One of the big things that came out of the election is the idea that this or that side of the debate lives in a “bubble.” What more evidence of a bubble would you want than a bunch of privileged folks dressed up in fancy dresses and jewelry self-congratulating while the world faces critical issues? Hollywood would be accused, rightly so, of living in, ahem, La La Land, if they simply stuck to that parade of glitz and glamour. They would be ridiculed as living in the ultimate consummate bubble if they did not speak up at all.
Particularly so when the movie they are set to shower with golden honors is a movie about precisely that bubble itself.
Why La La Land is the Wrong Choice
My friends who do not follow the Oscars as closely as I do never believe me when I tell them that lauding movies about Hollywood is a phenomenon of recent vintage. “Oh, of course La La Land is going to win,” they’ll say, “they love stories about themselves.”
But if you look back at the history of Best Picture winners and even nominees, this was not always the case. Other than Sunset Boulevard, which did not win Best Picture, there are few nominees on the subject of Hollywood.
It wasn’t until The Artist won Best Picture in 2011 that a movie about Hollywood triumphed at the Oscars. Since then, we have seen a movie about the history of Hollywood (The Artist), a movie about the heroics of Hollywood (Argo), and a movie about the future of Hollywood (Birdman), soar to top honors. And now, a movie about all of the above is set to join them.
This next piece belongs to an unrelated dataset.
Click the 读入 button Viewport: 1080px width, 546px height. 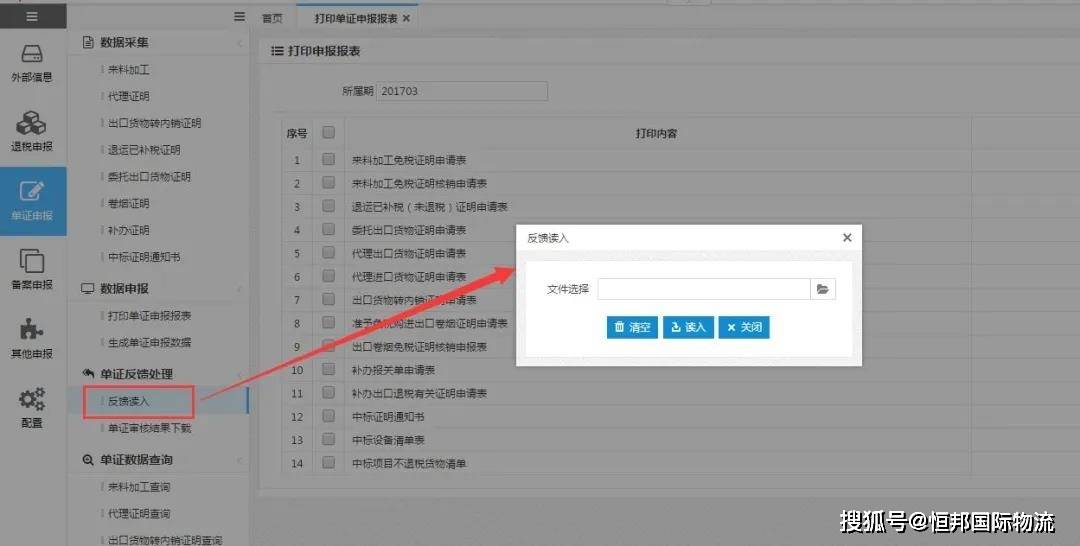(689, 327)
It rings therefore hollow for the glitterati to spew political invective with their mouths and vote “all is well, all is about us” with their hands. It opens them up, rightly, to charges of “talk is cheap.” If they are so serious about the values of shared experiences and amalgamation of cultures, why not, then, recognize pictures, as they have in the past, that encourage the telling of stories different from these common stories or, even better, tales about contemporary or relevant subjects. By voting these movies for Best Picture they’re not going to change the world. But as tastemakers, they are going to influence the kind of story that gets told and made, which in turn does affect the culture.
I realize there is no obligation for someone with a microphone to use it to advance social or political goals. One of the many interesting points raised by the Best Documentary frontrunner O.J.: Made in America is whether O.J. Simpson had some sort of moral obligation to use his fame to speak out against police brutality against African Americans. I don’t think that this deeply personal and fundamental question allows a straightforward or simple answer.
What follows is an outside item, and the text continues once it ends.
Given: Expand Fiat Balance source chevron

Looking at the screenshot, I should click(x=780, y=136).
Similarly, the Academy has no ethical or moral or social obligation to try to promote messages outside of their insular bubble. It’s their awards show and my original defense of them in that sense is unchanged.
But we also have no obligation to care. There is no law or rule that says they will always be considered relevant. Other periods have threatened that relevancy and, in my view, this approach - the one that rewards a movie about them every other year - is one such threat. Indeed, in a recent article about last year's #OscarsSoWhite-provoked "shakeup" at the Academy, Academy President Cheryl Boone Isaacs was quoted as saying that the new members invited to quell that controversy were about relevance.
The Academy faces two unenviable choices: give the people what they want (as in the 1990s) and have a Marvel movie win Best Picture every year, or vote for subtle stories that contribute to how we view the world (as in the 1970s). Their path of choice now, however, is the worse possible alternative. It is to do neither, and thus do nothing, casting themselves as wholly irrelevant. All moviegoing constituencies will soon view them as a group of self-lauding narcissists, not just those who pay scant attention.